Naseeruddin Shah initially declined the role, because of his previous experience of working with Ketan Mehta, when the latter directed Eugène Ionesco's play The Lesson for him. Ketan Mehta persisted and Naseeruddin finally agreed to do it because of his liking for the film, though he was hesitant about playing the role of a "Bumbling Raja".

===Filming===
Ketan Mehta filmed Bhavni Bhavai with distancing effect and the use of comic characters. Hence, the film is dedicated to Bertolt Brecht and Goscinny, the creator of Astérix.
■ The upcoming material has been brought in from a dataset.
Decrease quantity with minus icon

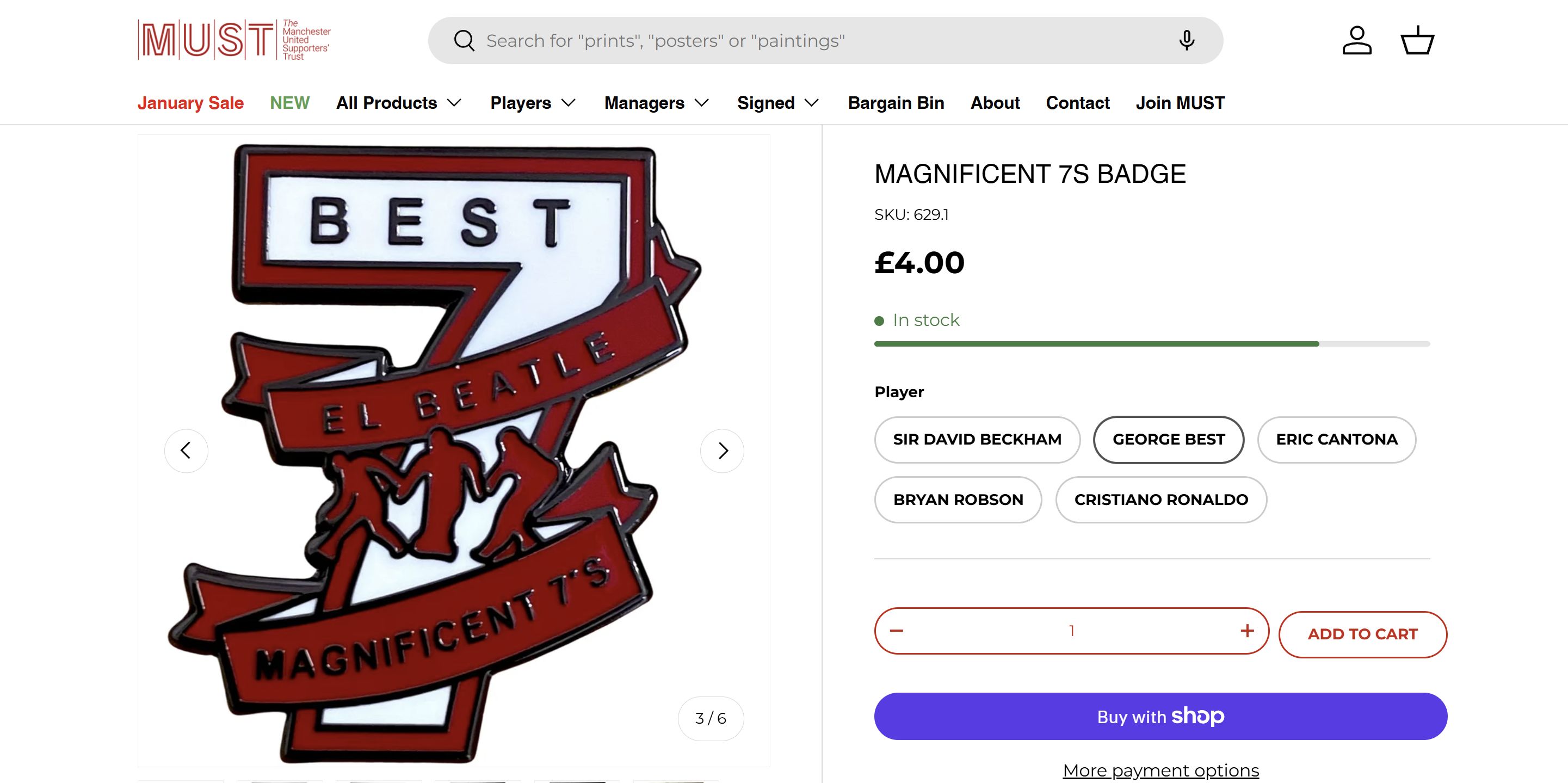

It is also dedicated to the inventor of the Bhavai, Asaita Thakar, who was a Brahmin outcast and lived among the lower caste communities. The Bhavai evolved into one of India's most energetic folk music and dance-dramas. The final sequence of the stepwell and sacrifice was filmed at the World Heritage Site, Rani ki vav in Patan, Gujarat.
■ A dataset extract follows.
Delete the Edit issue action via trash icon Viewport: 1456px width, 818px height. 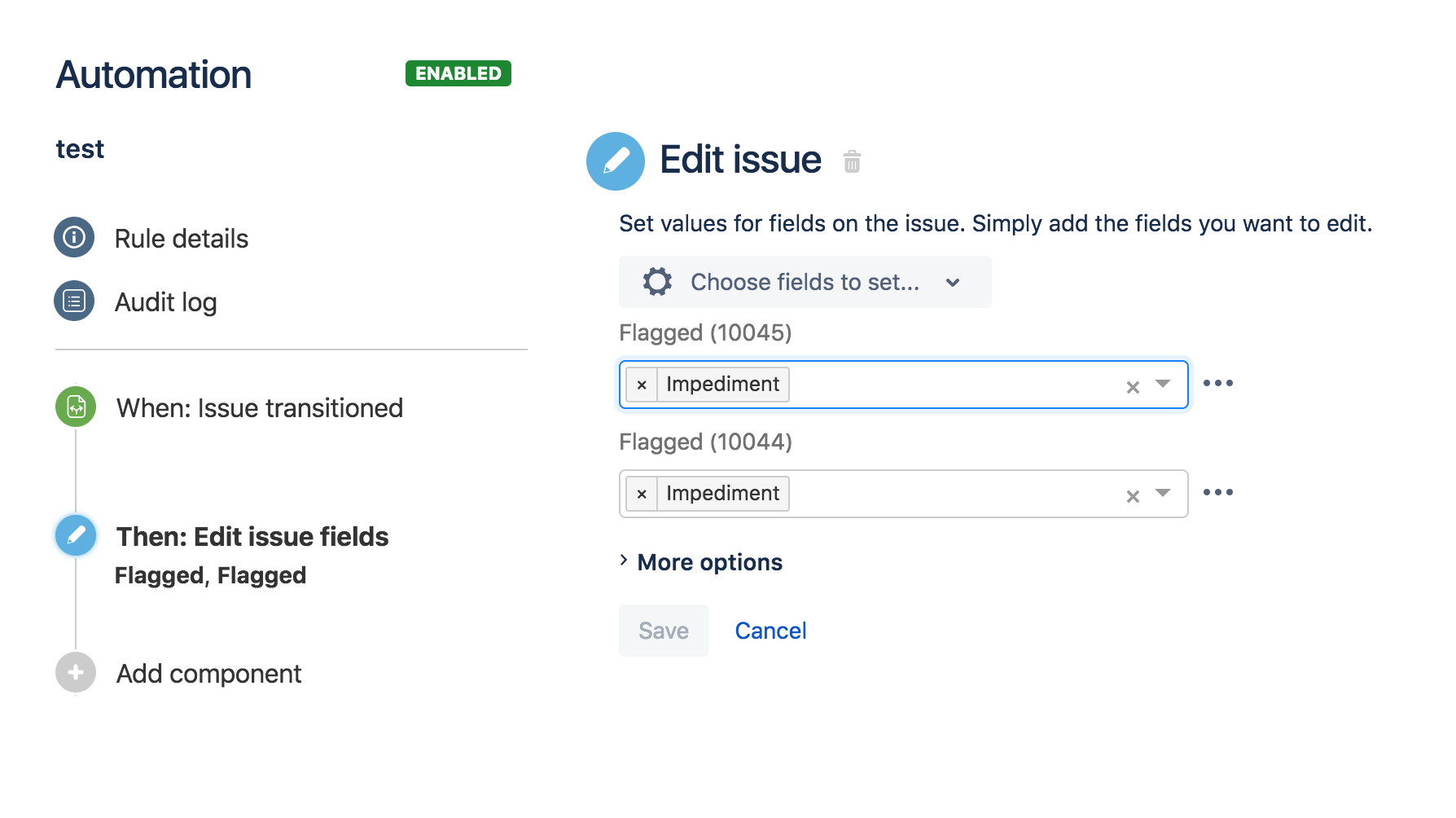[852, 162]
The chief theme of the film is struggles of Harijans. The film also presents a medieval story in modern ways. Instead of linear story, it has a circular structure.

==Soundtrack==

Bhavni Bhavai songs were composed by Gaurang Vyas and written by Dhiruben Patel.

Track list
| No. | Title | Lyrics | Artist(s) | Length |
|---|---|---|---|---|
| 1. | "Pachhun Vali Ne Joyun Na" | Dhiruben Patel | Bhupinder Singh | 3:39 |
| 2. | "Hoon Mala No Dikro Jevo" | Dhiruben Patel | Praful Dave, Varsha Bhosle | 2:58 |
| 3. | "Ranglo Aave Raja Ranglo Aave" | Dhiruben Patel | Preeti Sagar, Praful Dave, Nimesh Desai | 5:56 |
| 4. | "Patal Pani Toye Niklya Nai" | Dhiruben Patel | Preeti Sagar | 2:30 |

==Critical reception==
Bhavni Bhavai received a wide critical acclaim and is considered one of the best Gujarati films of all time. It was considered path-breaking for dark humour and satire because most of films of the time were based on mythology and religious stories. The film was also praised for then-novel technique of 'breaking the fourth wall'.
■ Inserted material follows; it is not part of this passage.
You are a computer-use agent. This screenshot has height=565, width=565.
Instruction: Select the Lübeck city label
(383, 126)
The New York Times described it as "Enhanced by interesting costumes and incisive dialogue, the fable combines comedy and social commentary as it moves through its classic tale." Variety called it "A delightful didactic fable with sharp Brechtian influences that works on practically all levels." Khalid Mohamed of Times of India said, "like a lightening red Bhavni Bhavai, the Gujarati Film is very special – inventive, moving and fine grained – the film is so simple, song filled and entertaining that it is well along its way before you recognise it as a tour do farce it actually is." American film critic J. Hoberman called the movie "the finest film I saw in India" and described it as stunningly photographed and universally accessible. Director Sudhir Mishra has said that Bhavni Bhavai was one of the films that inspired him to take up filmmaking.

=== Accolades ===
Mehta won the prestigious Nargis Dutt Award for Best Feature Film on National Integration, while Meera Lakhia won National Film Award for Best Production Design at the 28th National Film Awards. The film was selected for a festival at the Museum of Modern Art and received UNESCO Club Human Rights award at the Three Continents Festival. The film was presented at the New Indian Cinema festival held in London along with 22 other films.